Adicionalmente, la creciente normativa en los ámbitos de sostenibilidad y economía circular, así como en torno a los nuevos modelos de negocio, requiere de indicadores construidos en base a datos compilados y organizados por las propias compañías.

Por este motivo, el foco ha de estar en disponer de datos estructurados, tanto externos (de mercado) como internos, con el objetivo de desarrollar nuevos modelos de negocio orientados a mejorar el denominado ‘lifetime value’, los ingresos que genera un cliente a lo largo de toda su relación con la compañía. “El gran reto es pasar de la intuición al business inteligence. Ser capaces de tomar decisiones analíticas basadas en información inmediata, actualizada, flexible y elaborada, que nos permita responder a la complejidad del entorno, fidelizar a nuestro cliente y lo que es más importante, responder a sus demandas manteniendo la competitividad y buscando el posicionamiento en base a la diferenciación frente a nuestros competidores tradicionales y nuevos players”, subraya Begoña Cristeto.

 

Así puede aportar valor una correcta gestión de los datos

Ahora, la gran pregunta es cómo aterrizar esas aplicaciones y gestión de los datos para generar valor y una ventaja competitiva en el mercado:

  1. En primer lugar, si bien es necesario aumentar el conocimiento del cliente, también es importante conocer la competencia y la propia evolución del sector. “Hay que disponer de datos mejores y más fiables para conocer con mayor precisión el entorno en el que se mueve el sector y las preferencias de los clientes”, apunta José Ángel Alonso.
  2. Para ello, hay que desarrollar modelos que apoyen a la toma de decisiones. En este punto cobra especial importancia la necesidad de que esos modelos ayuden a hacer previsión y forecast de lo que va a pasar, no solo a nivel económico sino también a nivel de producto. Es decir: qué tipo de producto va a tener mayor demanda para poder ajustar la producción en consecuencia.
  3. En paralelo, ante la actual crisis de cadenas de suministro, es preciso disponer de modelos que ayuden a optimizar su funcionamiento, cuestión prioritaria ante posibles parones de producción y de envíos.
  4. Por otro lado, a través de la Inteligencia Artificial se pueden automatizar los procesos de negocio, incrementando el ahorro de costes y aumentando la eficiencia.
  5. Otra de las aplicaciones es el process mining o la minería de procesos, esencial para analizar el desempeño de los procesos de las compañías y extraer conclusiones que permitan hacerlos más digitales y eficientes. “Es clave analizar con todo lujo de detalle el estado y la eficiencia de los procesos de las compañías, para intentar optimizarlos al máximo”, apunta José Ángel Alonso.

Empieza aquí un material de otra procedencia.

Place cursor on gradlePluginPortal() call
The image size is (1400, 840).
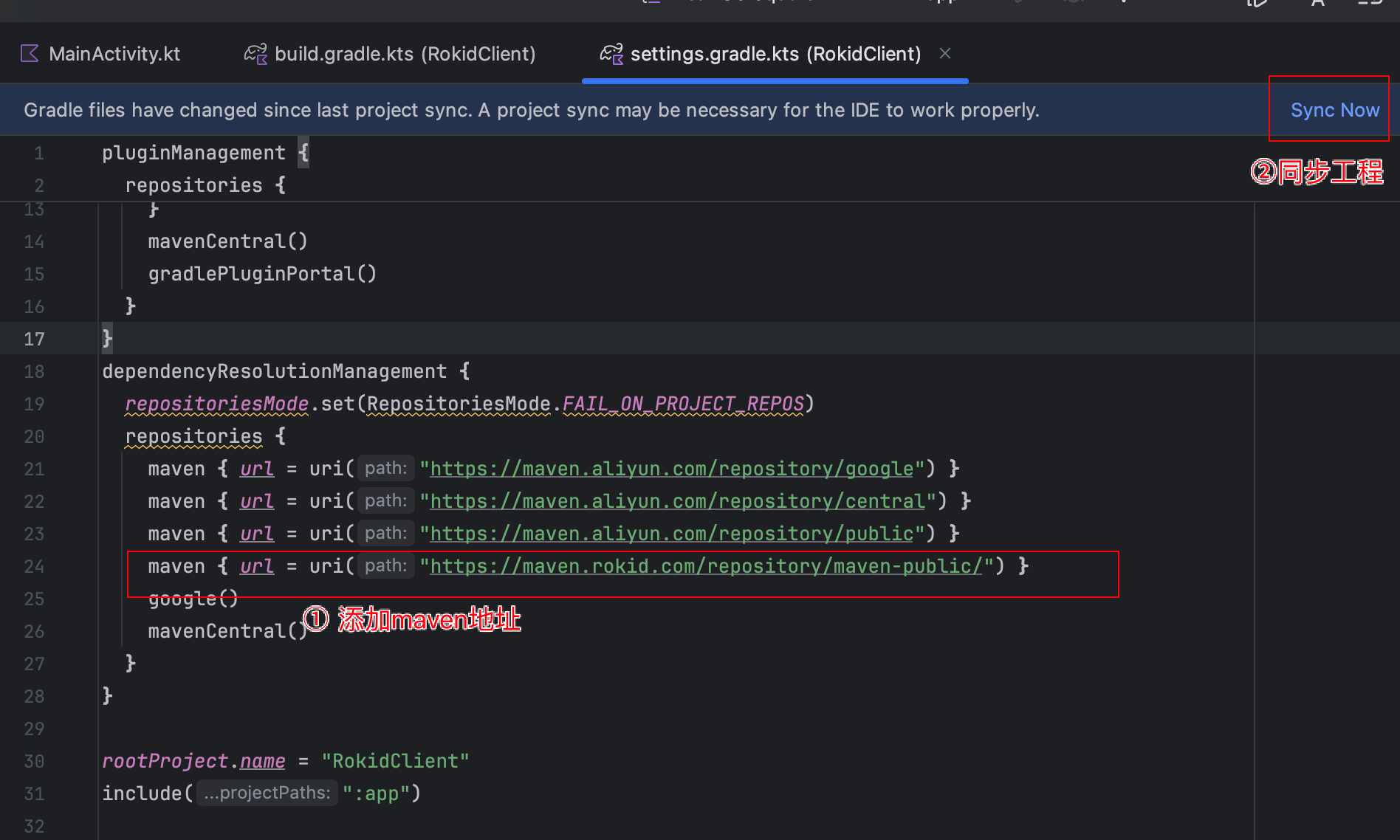click(x=262, y=274)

En definitiva, ¿se tomarían hoy las mismas decisiones de haber contado con un análisis de la información y de las señales del mercado respecto a alguno de sus posicionamientos estratégicos? Seguramente no. La adecuada gestión de los datos nos da una oportunidad de crear modelos analíticos para reducir la incertidumbre y poder así aportar valor a nuestras empresas en sus posicionamientos estratégicos ante los grandes retos actuales”, apunta Begoña Cristeto. Y serán aquellos más ágiles y proactivos en actualizar sus modelos de gestión de datos los que lideren los continuos cambios y transformaciones que atraviesa el sector.